Enfermeiro diretor do Hospital de Évora alvo de 15 queixas na Ordem

A Ordem dos Enfermeiros (OE) confirma ter recebido uma denúncia anónima relativa ao enfermeiro diretor da Unidade Local de Saúde (ULS) do Alentejo Central, Emanuel Boieiro, que remeteu ao Conselho Jurisdicional para apreciação.

Uma notícia do jornal Observador refere que o enfermeiro diretor do Conselho de Administração (CA) da ULS do Alentejo Central é «alvo de 15 queixas por padrão de gestão baseado no medo». Segundo o jornal, «vários enfermeiros» denunciaram ao Conselho de Administração da ULS, assim como «ao departamento do trabalho daquela unidade», situações de «assédio moral, ameaças, injúrias, retirada de competências, intimidação, humilhação pública, violação de direitos ou coerção levadas a cabo por Emanuel Boieiro».

Em resposta enviada por correio eletrónico, a OE limitou-se a confirmar «a receção da denúncia anónima, entretanto remetida ao Conselho Jurisdicional», salientando que compete a este órgão «apreciar os factos», estando já «a realizar as diligências necessárias».

«Atendendo ao caráter sigiloso do processo nesta fase, além do que já foi tornado público, não podem ser prestadas mais informações», acrescentou.

Também o CA da ULS do Alentejo Central confirmou ter recebido queixas contra o enfermeiro diretor da instituição. «Todas as exposições, participações ou queixas formalmente apresentadas [a esta ULS] são analisadas de acordo com os mecanismos legalmente previstos, no estrito respeito pelos princípios da legalidade, imparcialidade, confidencialidade, proteção de dados pessoais e salvaguarda dos direitos de todos os profissionais envolvidos», explicou.

A ULS acrescentou que «sempre que os factos reportados o justifiquem, são desencadeados os procedimentos adequados, designadamente processos de averiguação, inquérito ou outros mecanismos legalmente admissíveis», com o objetivo de «apuramento da verdade material e eventual determinação de responsabilidades, pelas entidades competentes».

Devido ao «dever legal de sigilo e da proteção da reserva da vida privada», a ULS referiu não poder «comentar, confirmar ou divulgar publicamente elementos relativos a processos, situações disciplinares, dados clínicos, baixas médicas ou quaisquer circunstâncias relacionadas com a saúde física ou psicológica dos seus profissionais, sem consentimento dos próprios».

A instituição «realça a importância de se averiguarem os factos e rejeita igualmente qualquer generalização suscetível de colocar em causa a integridade, dedicação e profissionalismo das equipas e de quaisquer dos seus profissionais, cujo trabalho diário representa um pilar essencial da prestação de cuidados de saúde à população».

A Lusa tentou contactar Emanuel Boieiro, sem sucesso.
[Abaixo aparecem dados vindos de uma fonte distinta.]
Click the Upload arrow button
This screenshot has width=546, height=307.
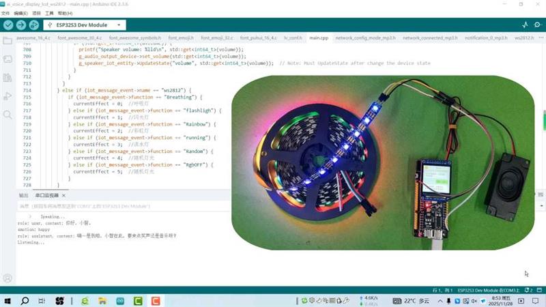(x=21, y=25)
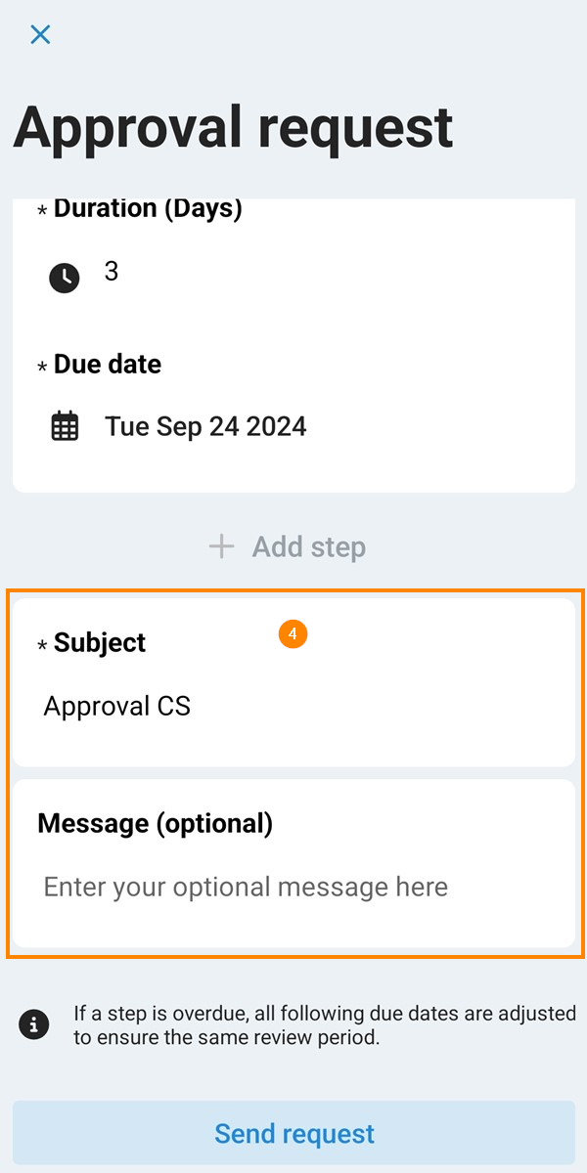Tap the Duration (Days) label
Image resolution: width=587 pixels, height=1173 pixels.
(148, 208)
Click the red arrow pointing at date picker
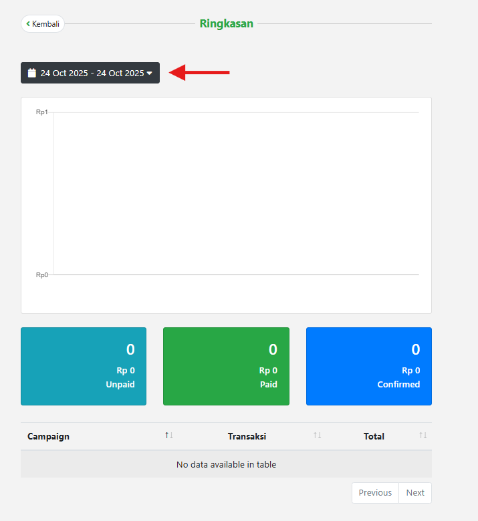 [x=199, y=72]
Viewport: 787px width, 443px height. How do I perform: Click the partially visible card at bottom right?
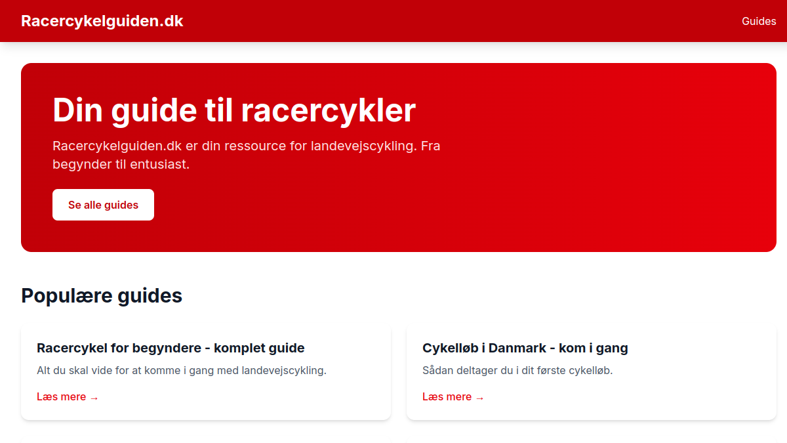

A coordenadora no Alentejo do Sindicato dos Enfermeiros Portugueses (SEP), Carolina Ribeiro, disse saber do caso pela notícia do jornal, realçando que nada lhe chegou oficialmente.

Ao Observador, o bastonário da OE, Luís Barreira, disse que a ordem está a investigar o caso e acionou o órgão disciplinar. Já a Inspeção-Geral das Atividades em Saúde (IGAS) reconheceu ao jornal ter recebido «as queixas dos enfermeiros da ULS, estando a analisar o conteúdo das mesmas para decidir se abre um inquérito».

3 Responses

  1. Estao a ponderar se é de abrir procedimento?
    Laro que sim, inquerito disciplinar para começar, para apuramento dos factos. Havendo materia já bem descrita nas queixas, abrir processo de contraordenaçao e…queixa ao mp!
    Em qualquer dos casos o sr Boieiro tera toda a margem de intervenção e defesa, portanto deixem se mas é de m…e façam o trabalho que lhes compete.nenhum trabalhacor deve estar sujeito a situaçoes como as descritas.

  2. O que eu acho é que ninguém deve ser julgado e crucificado na praça pública. Que seja apurada a verdade e assacadas as responsabilidades se as houver.